DEPRESYONU YENMEK İÇİN YARDIM İSTEYİN
Lohusaların yüzde 70-80’inde lohusalık üzüntüsü, yüzde 10-13’ünde ise lohusalık depresyonu görülüyor. Daha sık görülen ve daha çabuk geçen lohusalık üzüntüsünü aşmak için aileden ve arkadaşlardan destek almak, bebeği güven duyulan birine bırakıp evden dışarı çıkmak gibi faaliyetler fayda sağlıyor. Lohusalık depresyonunu ise annenin kendisinden çok çevresindeki insanlar fark ediyor. Sürekli ağlamak, bir şeyler yapmak için enerji bulamamak, çok fazla ya da çok az yemek, çok fazla ya da az uyumak, dikkati toplamada ve karar vermede güçlük yaşamak, değersiz ve suçlu hissetmek, keyif alınan olaylara ilgiyi kaybetmek, eşten, aileden, arkadaşlardan hatta bebekten kendini soyutlamak gibi belirtiler görülüyor. Bu bulgulara sürekli baş ağrısı, mide problemleri gibi fiziksel sıkıntılar da eşlik edebiliyor. Bu durumda bir psikolog veya psikiyatristten destek almak gerekiyor.  

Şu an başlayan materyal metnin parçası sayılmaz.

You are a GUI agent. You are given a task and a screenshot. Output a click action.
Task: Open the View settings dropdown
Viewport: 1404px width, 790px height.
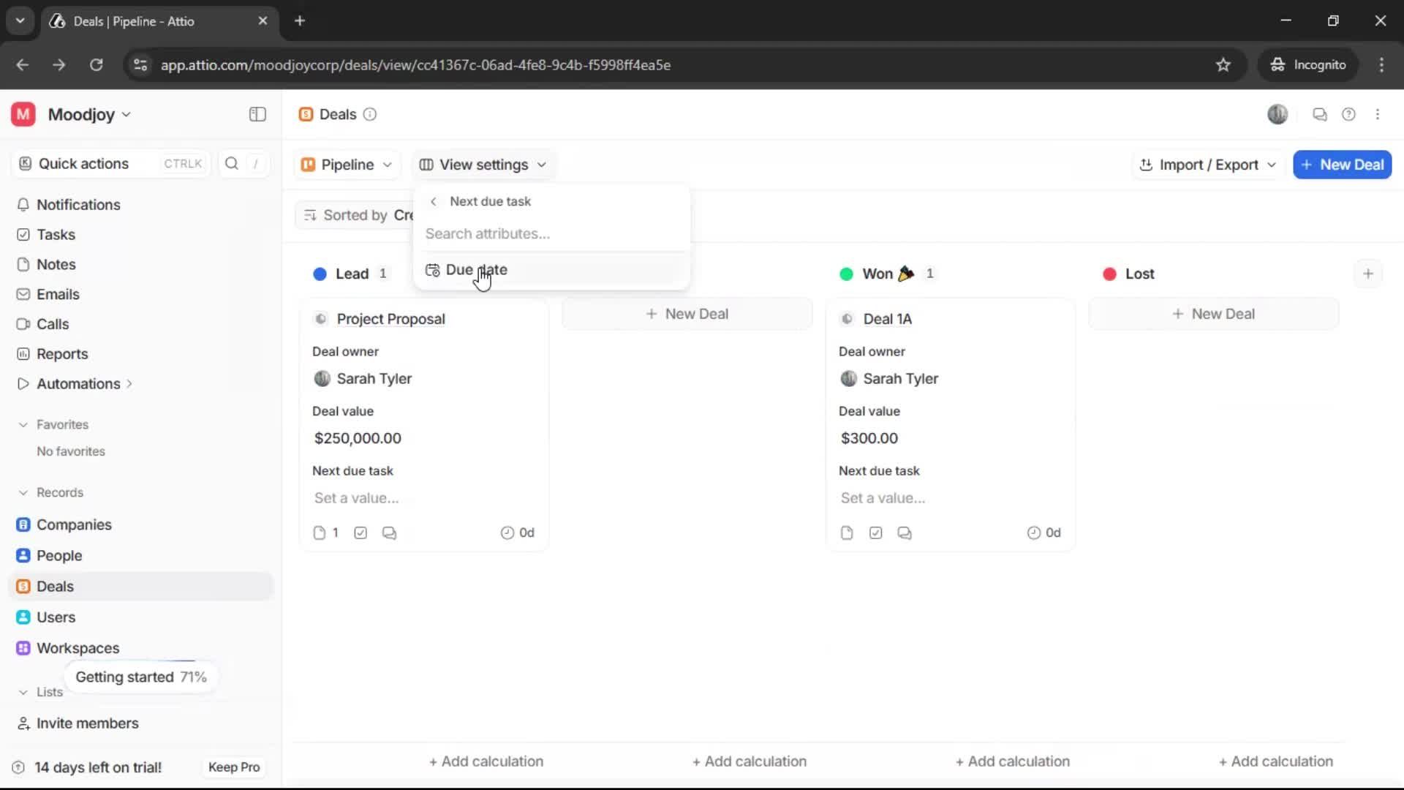click(483, 165)
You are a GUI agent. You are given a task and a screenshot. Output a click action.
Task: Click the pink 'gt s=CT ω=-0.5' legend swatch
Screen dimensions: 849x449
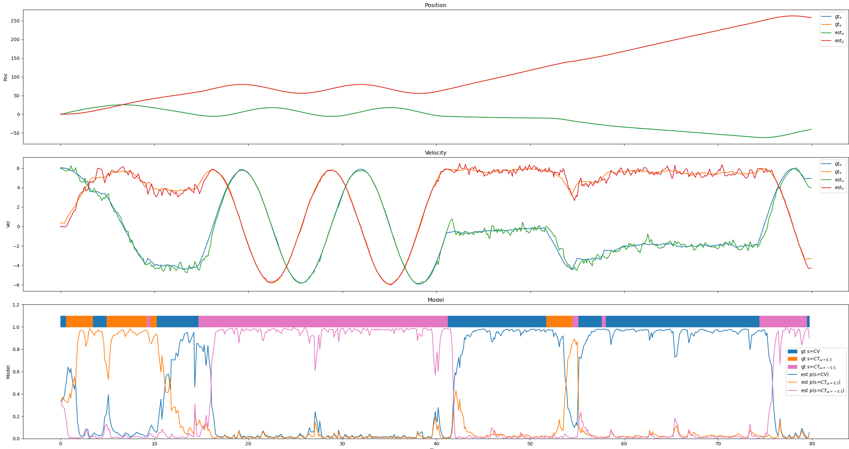click(x=792, y=367)
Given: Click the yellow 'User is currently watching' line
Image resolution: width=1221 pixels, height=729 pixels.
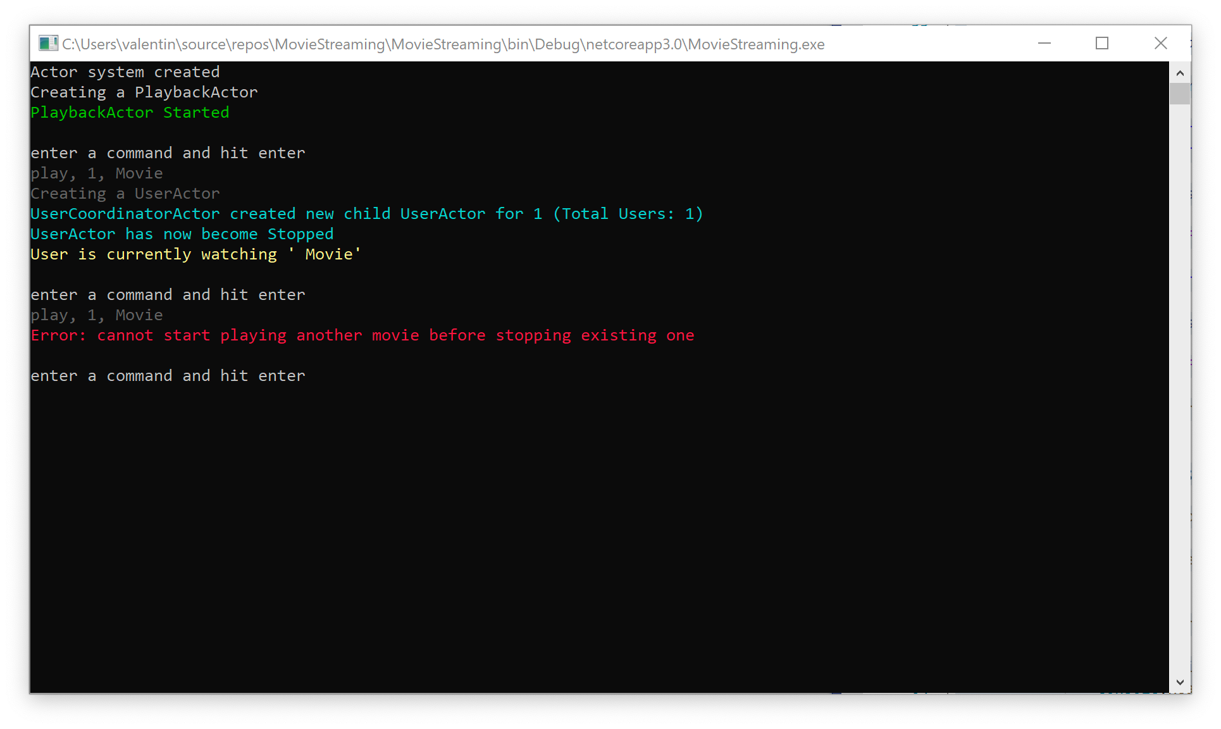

CİNSEL HAYATA NE ZAMAN BAŞLANABİLİYOR?
Dr. İlknur Çitil, cinsel hayata başlamak için lohusalık döneminin bitip, ikinci rutin muayenenin gerçekleşmesini beklemek gerektiğini söylüyor. Muayenede tüm jinekolojik organların normal hale geldiğinden, normal doğum olmuşsa genital bölgedeki dikişlerin toparlandığından emin olmak gerekiyor. Aksi takdirde cinsel birleşme enfeksiyona neden olabiliyor. Aynı muayenede kullanılacak korunma yöntemleri de konuşuluyor. Üç ayda bir yapılan progesteron içeren injeksiyonlar, Türkiye’de de bir süredir bulunan ve emziren annelerin kullanımına uygun olan, yalnızca progesteron içeren doğum kontrol hapları ya da doktor uygun görüyorsa rahim içi araçların yanı sıra kondom da bir korunma yöntemi seçeneği olarak hastaya sunuluyor. Lohusalık sonrası cinsel yaşam, aşırı yorgunluk, stres, ağrı olacak korkusu, cinsel isteksizlik gibi nedenlerle ilk günlerde hayal kırıklıkları yaratabilse de bu sorunlar çoğunlukla zaman içinde aşılıyor.